From April of 2023 until May of 2024, Nora went to the hospital every 3 months for a check. They told us it was a virus and that time would cure her. But every time she went to the hospital, her eye had gotten worse. On our summer holiday, Nora had a lot of headaches. We also noticed that she often closed her right eye and she was complaining about seeing green and purple colors. So, when we came back to Denmark we called the hospital for a quick appointment. At that appointment, we learned that Nora’s right eye had deteriorated so badly that she only had 8% of her vision left and she was diagnosed with Coats’ Disease.
Nora just had her fourth injection in her right eye and I’m so proud of my brave little girl! Not once has she complained about anything. When it’s time for full anesthesia, she cooperates and smiles to the doctors. In January, it will be time for her laser treatments, where we will find out if the treatment has worked.

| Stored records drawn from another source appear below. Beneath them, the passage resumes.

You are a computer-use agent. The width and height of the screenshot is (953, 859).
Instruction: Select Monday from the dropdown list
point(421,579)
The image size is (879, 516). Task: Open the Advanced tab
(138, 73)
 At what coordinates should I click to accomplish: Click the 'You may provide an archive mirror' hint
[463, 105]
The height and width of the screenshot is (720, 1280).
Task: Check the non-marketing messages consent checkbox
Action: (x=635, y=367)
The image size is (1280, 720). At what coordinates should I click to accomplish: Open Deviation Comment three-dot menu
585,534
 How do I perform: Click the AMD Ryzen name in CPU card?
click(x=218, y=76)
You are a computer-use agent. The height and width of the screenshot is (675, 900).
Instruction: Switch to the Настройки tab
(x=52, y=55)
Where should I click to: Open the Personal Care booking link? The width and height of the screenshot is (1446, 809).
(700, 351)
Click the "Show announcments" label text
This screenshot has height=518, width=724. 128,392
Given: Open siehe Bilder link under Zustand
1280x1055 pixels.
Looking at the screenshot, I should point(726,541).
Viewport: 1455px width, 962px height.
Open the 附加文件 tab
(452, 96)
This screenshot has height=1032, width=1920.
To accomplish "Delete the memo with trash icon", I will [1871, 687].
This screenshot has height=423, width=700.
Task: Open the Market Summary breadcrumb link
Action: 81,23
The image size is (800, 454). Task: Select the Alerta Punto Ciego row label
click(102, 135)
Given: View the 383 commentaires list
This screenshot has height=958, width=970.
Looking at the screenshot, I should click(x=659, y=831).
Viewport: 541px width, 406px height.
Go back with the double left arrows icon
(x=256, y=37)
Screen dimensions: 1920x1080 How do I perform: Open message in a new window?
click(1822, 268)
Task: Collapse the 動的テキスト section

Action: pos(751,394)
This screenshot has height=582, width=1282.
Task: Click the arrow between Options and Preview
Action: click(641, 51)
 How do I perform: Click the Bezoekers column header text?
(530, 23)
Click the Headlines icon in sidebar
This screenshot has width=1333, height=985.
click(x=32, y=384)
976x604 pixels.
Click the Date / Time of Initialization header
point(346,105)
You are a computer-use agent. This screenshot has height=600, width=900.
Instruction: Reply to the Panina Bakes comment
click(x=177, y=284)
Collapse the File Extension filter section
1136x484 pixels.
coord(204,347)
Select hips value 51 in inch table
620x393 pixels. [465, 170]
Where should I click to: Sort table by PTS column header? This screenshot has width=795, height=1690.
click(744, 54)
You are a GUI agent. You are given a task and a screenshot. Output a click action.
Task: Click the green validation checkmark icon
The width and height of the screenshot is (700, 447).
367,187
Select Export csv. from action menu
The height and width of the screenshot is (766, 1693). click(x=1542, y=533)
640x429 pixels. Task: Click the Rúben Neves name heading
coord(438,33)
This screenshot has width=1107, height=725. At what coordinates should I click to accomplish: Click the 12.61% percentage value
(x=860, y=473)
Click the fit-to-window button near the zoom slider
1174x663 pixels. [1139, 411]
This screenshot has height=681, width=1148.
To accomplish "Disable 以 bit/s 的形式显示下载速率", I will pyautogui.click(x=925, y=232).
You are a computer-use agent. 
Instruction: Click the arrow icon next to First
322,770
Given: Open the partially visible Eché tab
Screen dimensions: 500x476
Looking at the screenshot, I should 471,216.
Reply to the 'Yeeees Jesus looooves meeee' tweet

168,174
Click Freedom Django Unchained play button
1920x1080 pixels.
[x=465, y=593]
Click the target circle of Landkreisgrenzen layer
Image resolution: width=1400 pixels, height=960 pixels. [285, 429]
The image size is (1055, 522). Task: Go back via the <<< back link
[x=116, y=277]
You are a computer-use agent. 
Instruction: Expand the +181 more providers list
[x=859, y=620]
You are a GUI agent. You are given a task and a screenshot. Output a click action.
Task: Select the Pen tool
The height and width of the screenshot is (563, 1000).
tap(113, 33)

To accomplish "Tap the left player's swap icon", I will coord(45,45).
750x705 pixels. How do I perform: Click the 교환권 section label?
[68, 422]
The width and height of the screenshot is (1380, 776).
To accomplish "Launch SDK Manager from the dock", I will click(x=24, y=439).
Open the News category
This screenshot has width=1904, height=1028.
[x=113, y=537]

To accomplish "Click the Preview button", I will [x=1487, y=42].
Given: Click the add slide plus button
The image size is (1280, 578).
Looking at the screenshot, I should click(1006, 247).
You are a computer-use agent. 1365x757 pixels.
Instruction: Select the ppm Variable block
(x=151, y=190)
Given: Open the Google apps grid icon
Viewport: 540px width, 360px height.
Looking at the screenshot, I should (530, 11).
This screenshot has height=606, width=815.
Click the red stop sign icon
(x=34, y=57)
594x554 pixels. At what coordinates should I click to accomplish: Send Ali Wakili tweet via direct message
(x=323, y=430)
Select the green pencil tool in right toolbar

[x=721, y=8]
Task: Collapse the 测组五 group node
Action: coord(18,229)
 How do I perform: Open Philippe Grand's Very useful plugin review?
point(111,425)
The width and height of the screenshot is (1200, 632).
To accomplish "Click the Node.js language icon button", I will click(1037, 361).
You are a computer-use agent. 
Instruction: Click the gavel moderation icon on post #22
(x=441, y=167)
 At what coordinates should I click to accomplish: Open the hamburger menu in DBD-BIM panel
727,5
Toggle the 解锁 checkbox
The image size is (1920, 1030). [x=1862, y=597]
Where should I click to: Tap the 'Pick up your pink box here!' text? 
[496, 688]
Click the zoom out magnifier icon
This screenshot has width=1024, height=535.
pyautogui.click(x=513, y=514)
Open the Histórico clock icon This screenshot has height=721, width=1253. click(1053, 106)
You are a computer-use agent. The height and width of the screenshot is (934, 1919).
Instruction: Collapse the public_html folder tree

Of late, Nora has not had headaches and is a happy little girl. She has never mentioned her loss of vision in her right eye and wears her glasses without complaining. As her parents, we notice little things have changed. For example, she doesn’t want to use her bike since this started because her balance isn’t the same as before. We were told it could be because of decreased distance judgement, but in time her brain will get used to it. Besides that, we never notice anything. Our biggest worry is if the treatments will work or if her eye will become more damaged in the future.
FAQ
At the Jack McGovern Coats’ Disease Foundation, we are often contacted by anxious parents or patients who are seeking information after receiving a diagnosis of Coats’ Disease. The questions below are provided as a resource to assist you as you and your doctor decide the best approach for treatment. These questions do not constitute any form of medical advice or diagnosis. Each patient is unique. An experienced retinal specialist who has examined the patient is the best source of information for diagnosis and treatment. We always recommend getting a second opinion.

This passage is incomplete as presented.